__Exercise__:
Your reply should hold only the lines from the records below where "with" occurs.

=== Section Start ===

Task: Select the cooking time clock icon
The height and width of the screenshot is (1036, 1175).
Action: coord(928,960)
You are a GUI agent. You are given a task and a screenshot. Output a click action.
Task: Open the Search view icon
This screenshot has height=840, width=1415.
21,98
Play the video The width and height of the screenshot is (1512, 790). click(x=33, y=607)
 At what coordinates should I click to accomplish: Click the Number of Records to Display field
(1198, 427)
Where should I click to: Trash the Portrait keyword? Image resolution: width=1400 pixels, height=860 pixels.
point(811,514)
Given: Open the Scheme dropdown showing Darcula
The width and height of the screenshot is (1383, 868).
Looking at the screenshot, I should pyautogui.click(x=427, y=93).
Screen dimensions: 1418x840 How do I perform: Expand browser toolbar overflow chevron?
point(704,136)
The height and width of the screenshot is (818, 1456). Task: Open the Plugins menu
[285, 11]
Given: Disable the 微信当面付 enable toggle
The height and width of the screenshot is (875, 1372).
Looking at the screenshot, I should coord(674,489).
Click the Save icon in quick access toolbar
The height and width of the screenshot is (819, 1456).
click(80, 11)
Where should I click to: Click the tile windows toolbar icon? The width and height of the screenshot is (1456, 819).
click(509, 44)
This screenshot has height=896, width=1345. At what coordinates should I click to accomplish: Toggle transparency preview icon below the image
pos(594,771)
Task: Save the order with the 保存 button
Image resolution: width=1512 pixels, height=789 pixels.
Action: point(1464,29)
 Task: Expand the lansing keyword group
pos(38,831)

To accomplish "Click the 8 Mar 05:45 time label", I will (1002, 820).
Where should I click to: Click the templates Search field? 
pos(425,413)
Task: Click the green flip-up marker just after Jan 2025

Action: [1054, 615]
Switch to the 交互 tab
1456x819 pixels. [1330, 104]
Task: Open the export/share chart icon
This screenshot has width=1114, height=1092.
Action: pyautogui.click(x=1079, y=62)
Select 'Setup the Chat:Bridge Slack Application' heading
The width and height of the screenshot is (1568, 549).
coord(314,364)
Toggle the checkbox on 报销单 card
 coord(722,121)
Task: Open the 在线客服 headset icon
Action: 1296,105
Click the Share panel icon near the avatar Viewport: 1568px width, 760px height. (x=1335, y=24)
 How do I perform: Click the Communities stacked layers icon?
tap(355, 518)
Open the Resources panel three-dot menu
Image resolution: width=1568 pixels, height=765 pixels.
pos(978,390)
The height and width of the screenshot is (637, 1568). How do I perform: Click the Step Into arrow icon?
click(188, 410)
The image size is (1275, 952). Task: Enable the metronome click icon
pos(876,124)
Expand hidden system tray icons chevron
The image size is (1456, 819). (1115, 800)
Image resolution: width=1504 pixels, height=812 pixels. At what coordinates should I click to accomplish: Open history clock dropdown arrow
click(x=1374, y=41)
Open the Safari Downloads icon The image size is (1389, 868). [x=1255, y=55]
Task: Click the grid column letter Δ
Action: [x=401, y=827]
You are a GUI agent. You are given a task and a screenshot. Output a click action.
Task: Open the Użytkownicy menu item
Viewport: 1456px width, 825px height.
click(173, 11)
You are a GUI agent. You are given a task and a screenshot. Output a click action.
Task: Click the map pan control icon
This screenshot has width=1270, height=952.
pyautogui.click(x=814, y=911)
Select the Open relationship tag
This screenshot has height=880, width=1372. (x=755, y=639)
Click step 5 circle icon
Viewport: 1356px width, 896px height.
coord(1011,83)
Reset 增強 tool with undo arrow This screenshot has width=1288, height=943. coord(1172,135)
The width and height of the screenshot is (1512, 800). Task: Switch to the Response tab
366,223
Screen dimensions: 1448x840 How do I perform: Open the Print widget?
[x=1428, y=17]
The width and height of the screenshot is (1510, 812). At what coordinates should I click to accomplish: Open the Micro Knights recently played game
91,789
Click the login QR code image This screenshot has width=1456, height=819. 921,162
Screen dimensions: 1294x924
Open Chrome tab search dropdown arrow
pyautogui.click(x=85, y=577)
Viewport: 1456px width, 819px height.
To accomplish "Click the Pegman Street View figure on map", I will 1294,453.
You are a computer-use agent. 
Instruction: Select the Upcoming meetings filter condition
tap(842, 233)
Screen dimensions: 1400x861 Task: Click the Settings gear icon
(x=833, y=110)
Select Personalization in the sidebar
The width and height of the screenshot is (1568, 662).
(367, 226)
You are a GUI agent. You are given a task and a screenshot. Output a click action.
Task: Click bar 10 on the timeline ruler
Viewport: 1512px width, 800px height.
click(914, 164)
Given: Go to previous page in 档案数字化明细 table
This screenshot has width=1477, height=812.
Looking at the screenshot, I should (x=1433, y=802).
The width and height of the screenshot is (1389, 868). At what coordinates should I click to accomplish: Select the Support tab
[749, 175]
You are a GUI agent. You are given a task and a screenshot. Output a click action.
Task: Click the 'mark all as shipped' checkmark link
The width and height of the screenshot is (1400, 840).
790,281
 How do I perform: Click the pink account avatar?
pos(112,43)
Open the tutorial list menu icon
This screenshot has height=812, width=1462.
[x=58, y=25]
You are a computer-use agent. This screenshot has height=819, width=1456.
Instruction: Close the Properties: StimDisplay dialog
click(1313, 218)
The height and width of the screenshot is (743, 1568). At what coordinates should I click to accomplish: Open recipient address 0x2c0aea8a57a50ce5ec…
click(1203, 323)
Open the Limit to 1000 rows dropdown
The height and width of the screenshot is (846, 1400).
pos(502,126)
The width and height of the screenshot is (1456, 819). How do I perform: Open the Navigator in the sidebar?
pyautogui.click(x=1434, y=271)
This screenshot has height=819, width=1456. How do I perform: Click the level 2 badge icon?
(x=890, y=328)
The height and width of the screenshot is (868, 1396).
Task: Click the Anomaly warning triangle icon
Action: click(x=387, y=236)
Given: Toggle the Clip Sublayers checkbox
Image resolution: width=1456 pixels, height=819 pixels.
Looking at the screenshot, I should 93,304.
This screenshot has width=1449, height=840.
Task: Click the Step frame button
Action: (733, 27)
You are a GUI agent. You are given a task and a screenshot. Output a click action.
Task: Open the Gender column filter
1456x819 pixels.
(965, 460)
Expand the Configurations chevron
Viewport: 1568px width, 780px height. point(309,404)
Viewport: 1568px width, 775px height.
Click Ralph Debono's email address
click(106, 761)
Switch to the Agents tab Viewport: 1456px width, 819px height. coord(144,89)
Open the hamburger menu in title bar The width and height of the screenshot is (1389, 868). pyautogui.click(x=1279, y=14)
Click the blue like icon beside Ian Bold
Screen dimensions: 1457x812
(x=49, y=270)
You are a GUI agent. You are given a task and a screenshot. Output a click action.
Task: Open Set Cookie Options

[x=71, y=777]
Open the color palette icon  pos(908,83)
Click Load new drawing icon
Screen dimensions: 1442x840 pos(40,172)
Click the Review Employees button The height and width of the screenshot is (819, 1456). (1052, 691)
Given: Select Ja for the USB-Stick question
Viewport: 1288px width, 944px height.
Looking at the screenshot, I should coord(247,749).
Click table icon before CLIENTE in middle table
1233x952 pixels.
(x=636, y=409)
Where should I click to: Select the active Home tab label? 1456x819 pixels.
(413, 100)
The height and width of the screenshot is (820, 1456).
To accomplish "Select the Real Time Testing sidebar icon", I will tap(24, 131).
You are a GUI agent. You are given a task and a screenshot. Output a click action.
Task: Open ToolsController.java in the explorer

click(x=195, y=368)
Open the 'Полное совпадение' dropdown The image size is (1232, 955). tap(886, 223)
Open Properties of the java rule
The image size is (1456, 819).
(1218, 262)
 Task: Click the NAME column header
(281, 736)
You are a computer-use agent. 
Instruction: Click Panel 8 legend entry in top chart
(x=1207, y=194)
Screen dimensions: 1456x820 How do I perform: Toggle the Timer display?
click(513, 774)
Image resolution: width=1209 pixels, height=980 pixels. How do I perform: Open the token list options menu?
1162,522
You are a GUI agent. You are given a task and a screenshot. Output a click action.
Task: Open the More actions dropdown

=== Section End ===

__Answer for this exercise__:
Task: Save the order with the 保存 button
Reset 增強 tool with undo arrow This screenshot has width=1288, height=943. coord(1172,135)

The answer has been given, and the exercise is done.